= Two-dimensional quantum turbulence =

Turbulent phenomena are observed universally in energetic fluid dynamics, associated with highly chaotic fluid motion, and typically involving excitations spreading over a wide range of length scales. The particular features of turbulence are dependent on the fluid and geometry, and specifics of forcing and dissipation.

In classical fluids the fluid vorticity is a continuous field able to acquire any value at each point in the fluid, associated with the fluid supporting any local value of fluid rotation. Quantum fluids are distinguished by vorticity that is quantised, a restriction imposed by the quantum wavefunction that describes the fluid when it reaches a superfluid state; the ability of a fluid to form quantum vortices is the most widely used experimental signature of superfluidity. While quantum fluids can also support classical turbulence, quantum turbulence involves the chaotic dynamics of many interacting quantum vortices. In highly excited bulk superfluid, many vortex lines interact with each other forming quantum turbulent states. When confined to move only in a plane, classical fluids exhibit a reversal in the direction of energy flow during turbulence. Instead of the three-dimensional process involving the formation of smaller rotating eddies, in two-dimensions small eddies tend to combine to make larger rotating structures.

By introducing tight confinement along one direction the Kelvin wave excitations involving bending of otherwise straight vortex lines can be strongly suppressed, favouring vortex alignment with the axis of tight confinement. Vortex dynamics can then enter a regime of effective 2D motion, equivalent to point vortices moving on a plane. In general, 2D quantum turbulence (2DQT) can exhibit complex phenomenology involving coupled vortices and sound in compressible superfluids. The quantum vortex dynamics can exhibit signatures of turbulence including a Kolmogorov −5/3 power law, a quantum manifestation of the inertial transport of energy to large scales observed in classical fluids, known as an inverse energy cascade.

==Point vortices==
The point vortex model, introduced by Helmholtz and Kirchhoff, describes the motion of ideal point vortices confined to a plane, with direct mapping to planar electrodynamics. The model plays a central role in the study of planar Navier-Stokes flows, and can be realized in compressible superfluids such as those in ultracold gas Bose-Einstein condensates, when the healing length setting the vortex core size is very small compared to the system size.

==Negative temperature==
Point vortices confined to finite area were predicted by Onsager to exhibit states of negative temperature. The possibility of negative absolute temperature originates with Onsager's analysis of the finite phase space of the point vortex system: in contrast to a massive particle moving on a plane, each point vortex only has two degrees of freedom, the spatial coordinates. Specifying the spatial coordinates of the vortex also completely determines the superfluid velocity. At leading order a quantum vortex is massless, with each filament moving with the net background flow and obeying a form of the Biot–Savart law. Guiding-centre plasmas exhibit a symmetry breaking transition at high energy per vortex associated with negative temperature. In Bose-Einstein condensates the annihilation of low-energy vortex dipoles can raise the energy per vortex until the system undergoes spontaneous ordering into macroscopic same-sign vortex clusters associated with negative temperature. Clustered equilibrium states have high energy per vortex, with clusters forming as a consequence of the limited phase space of confined point vortices.

==Forced turbulence==
Vortices can be injected into a planar superfluid through various forcing mechanisms such as obstacle dragging or elliptical stirring that induce a localized breakdown of superfluidity, or through mechanisms that exploit abrupt phase evolution at the merging of multiple condensates or the condensate phase transition itself.
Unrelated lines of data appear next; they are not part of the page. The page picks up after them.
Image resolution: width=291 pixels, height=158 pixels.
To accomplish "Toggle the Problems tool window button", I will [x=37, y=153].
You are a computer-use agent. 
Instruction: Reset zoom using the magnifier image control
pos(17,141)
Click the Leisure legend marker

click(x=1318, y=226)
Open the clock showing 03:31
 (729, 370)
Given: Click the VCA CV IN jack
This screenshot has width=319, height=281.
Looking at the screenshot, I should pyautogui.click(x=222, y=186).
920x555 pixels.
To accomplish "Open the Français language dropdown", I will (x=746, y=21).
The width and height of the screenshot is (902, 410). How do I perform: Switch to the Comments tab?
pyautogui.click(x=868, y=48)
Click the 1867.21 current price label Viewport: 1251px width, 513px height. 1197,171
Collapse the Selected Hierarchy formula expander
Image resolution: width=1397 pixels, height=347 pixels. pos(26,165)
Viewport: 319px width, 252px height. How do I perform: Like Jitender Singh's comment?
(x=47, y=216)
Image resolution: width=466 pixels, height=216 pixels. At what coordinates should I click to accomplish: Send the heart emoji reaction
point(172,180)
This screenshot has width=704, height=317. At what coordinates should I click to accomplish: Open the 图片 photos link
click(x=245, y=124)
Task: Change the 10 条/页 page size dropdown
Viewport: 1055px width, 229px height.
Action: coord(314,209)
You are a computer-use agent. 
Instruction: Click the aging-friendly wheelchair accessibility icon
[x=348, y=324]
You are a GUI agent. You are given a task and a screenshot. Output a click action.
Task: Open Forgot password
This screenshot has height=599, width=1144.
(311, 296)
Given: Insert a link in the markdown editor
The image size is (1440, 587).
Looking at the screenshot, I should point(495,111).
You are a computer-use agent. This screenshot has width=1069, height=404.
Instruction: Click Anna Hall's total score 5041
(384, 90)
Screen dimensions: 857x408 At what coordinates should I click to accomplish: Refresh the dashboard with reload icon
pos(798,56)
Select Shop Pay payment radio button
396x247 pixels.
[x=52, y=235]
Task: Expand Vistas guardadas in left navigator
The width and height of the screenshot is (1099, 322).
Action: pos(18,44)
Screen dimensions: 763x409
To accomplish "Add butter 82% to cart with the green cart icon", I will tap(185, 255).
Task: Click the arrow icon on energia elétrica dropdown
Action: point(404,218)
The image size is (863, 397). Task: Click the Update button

Small-scale forcing from appropriately dragging an obstacle can inject small vortex clusters into a planar superfluid.
In strongly non-equilibrium quantum fluid dynamics, clustered states can develop as a result of steady inverse energy cascade from small scale forcing, leading to an accumulation of energy at the system scale in the form of macroscopic flow due to vortex charge ordering.

==Superfluid experiments==
Advances in quantum fluids experiments have provided access to the point vortex regime in compressible superfluids. 2DQT regime has been established in ultracold gases, superfluid helium, and in exciton-polariton condensates comprising quantum fluids of light.
Negative temperature states predicted by Onsager have recently been observed in systems with hard-wall boundary conditions.